• **Text excerpt**
::::::::::
Baroness Jenkin of Kennington became Writtle University College's Founding Chancellor in 2016. She was succeeded by farmer and television presenter Jimmy Doherty in 2022. Celebrity gardener Alan Titchmarsh previously acted at the college's patron.

==Awards and achievements ==

- The Writtle floristry team won the Gold award at the Royal Horticultural Society Hampton Court Palace Flower Show in 2012 for their exhibition entitled "Lady of Shallot" and Silver the following year for their exhibition "Rock Around the Clock".
- The University College's further education horticulture students won a Gold award at the Royal Horticultural Society Young Gardeners of the Year competition in 2014, having previously won Silver in 2013 and 2012 and Bronze in 2011. They then won 'Best in Show', 'Gold' and 'People's Choice' awards, presented by David Domoney, at the Ideal Home Show Young Gardeners of the Year competition in 2015.
::::::::::
• **Stored data**
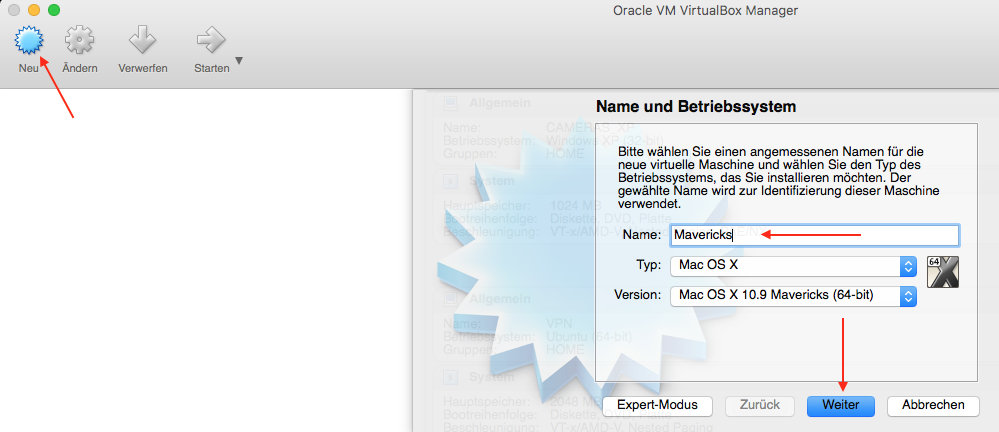999x432 pixels.
Task: Click the Mac OS X 64-bit logo
Action: [x=943, y=272]

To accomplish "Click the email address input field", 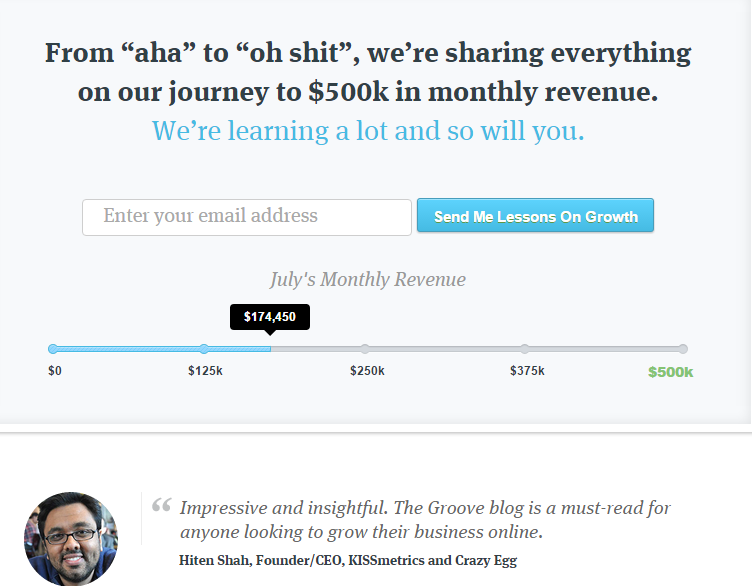I will pos(247,217).
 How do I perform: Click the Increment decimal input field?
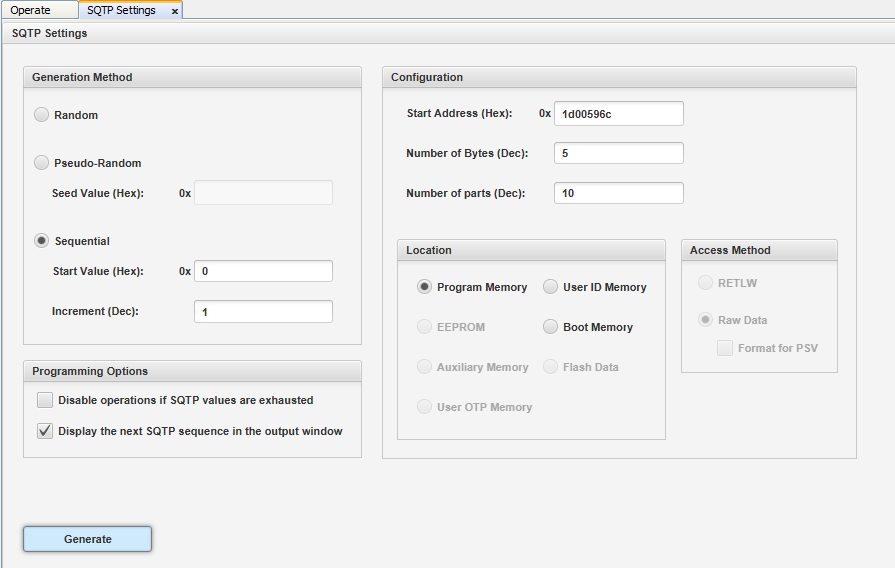tap(263, 312)
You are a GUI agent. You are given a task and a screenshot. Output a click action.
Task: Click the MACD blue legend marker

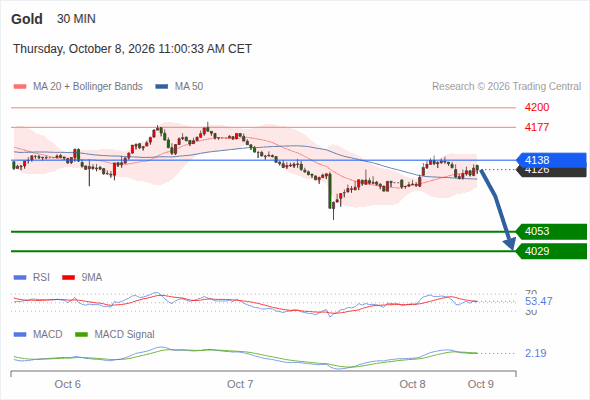coord(20,335)
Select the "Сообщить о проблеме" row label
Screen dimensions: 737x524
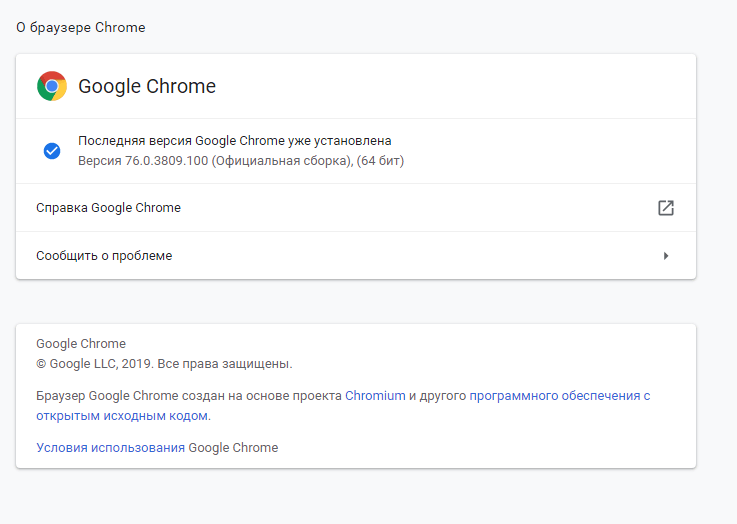104,256
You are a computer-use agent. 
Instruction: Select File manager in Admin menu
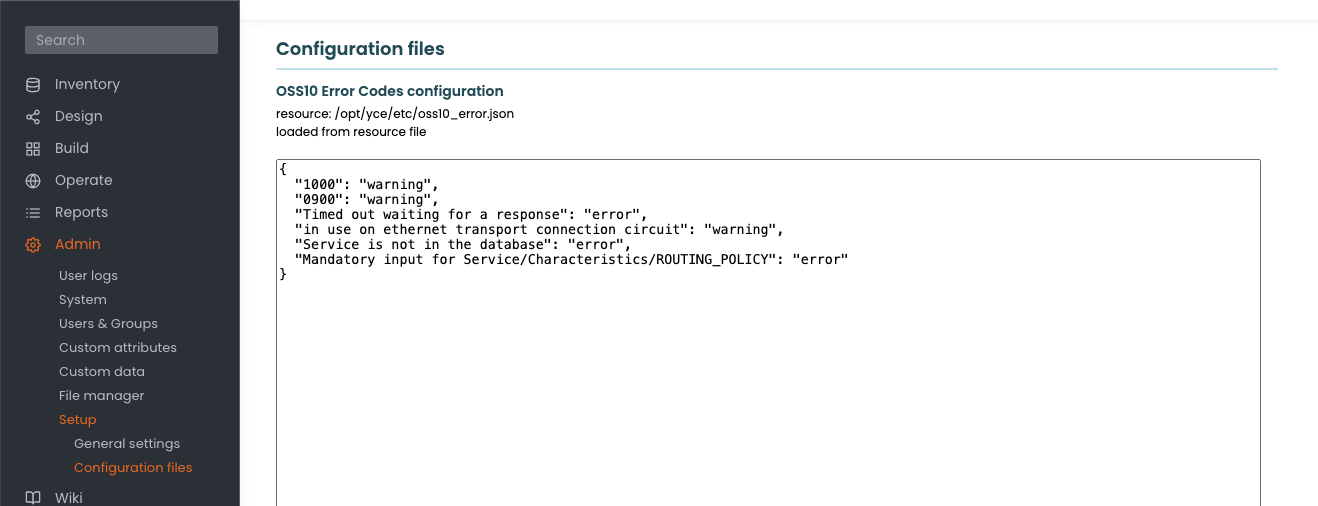(101, 396)
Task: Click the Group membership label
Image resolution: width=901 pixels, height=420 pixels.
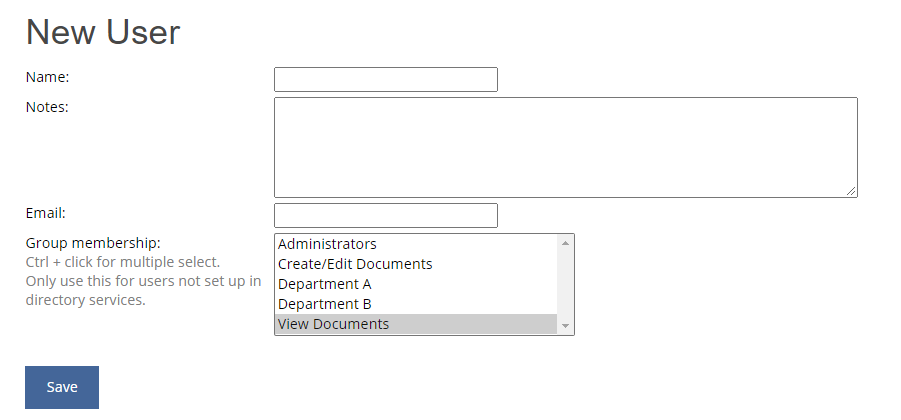Action: (x=93, y=243)
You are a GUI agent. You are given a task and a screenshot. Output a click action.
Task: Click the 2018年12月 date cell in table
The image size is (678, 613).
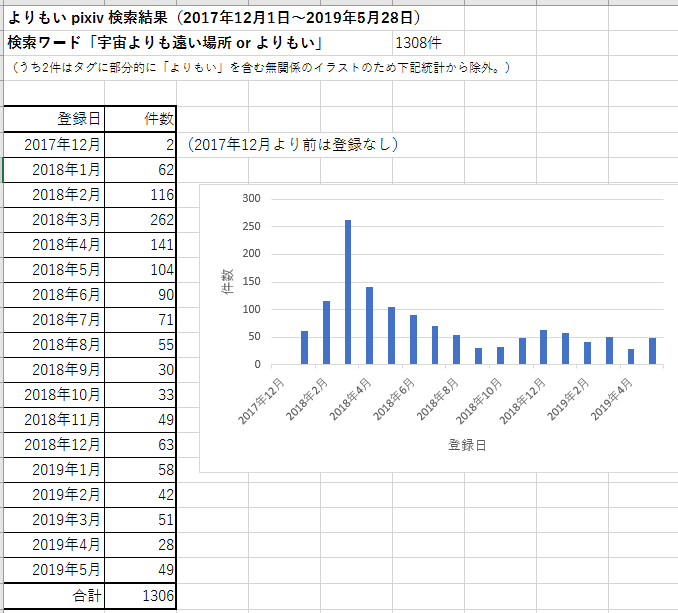coord(54,444)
::::::::::
• **Prompt 1**
Please output the Writtle University College text verbatim from "- The Writtle" to "competition in 2015.".
• **Prompt 2**
Name every person mentioned in the Writtle University College text.
• **Prompt 3**
Using the Writtle University College text, explain in one to three sentences why the floristry team won the Gold award in 2012.

• **Written solution 1**
- The Writtle floristry team won the Gold award at the Royal Horticultural Society Hampton Court Palace Flower Show in 2012 for their exhibition entitled "Lady of Shallot" and Silver the following year for their exhibition "Rock Around the Clock".
- The University College's further education horticulture students won a Gold award at the Royal Horticultural Society Young Gardeners of the Year competition in 2014, having previously won Silver in 2013 and 2012 and Bronze in 2011. They then won 'Best in Show', 'Gold' and 'People's Choice' awards, presented by David Domoney, at the Ideal Home Show Young Gardeners of the Year competition in 2015.

• **Written solution 2**
Baroness Jenkin of Kennington
Jimmy Doherty
Alan Titchmarsh
David Domoney

• **Written solution 3**
The Writtle floristry team won the Gold award at the Royal Horticultural Society Hampton Court Palace Flower Show in 2012 for their exhibition entitled "Lady of Shallot".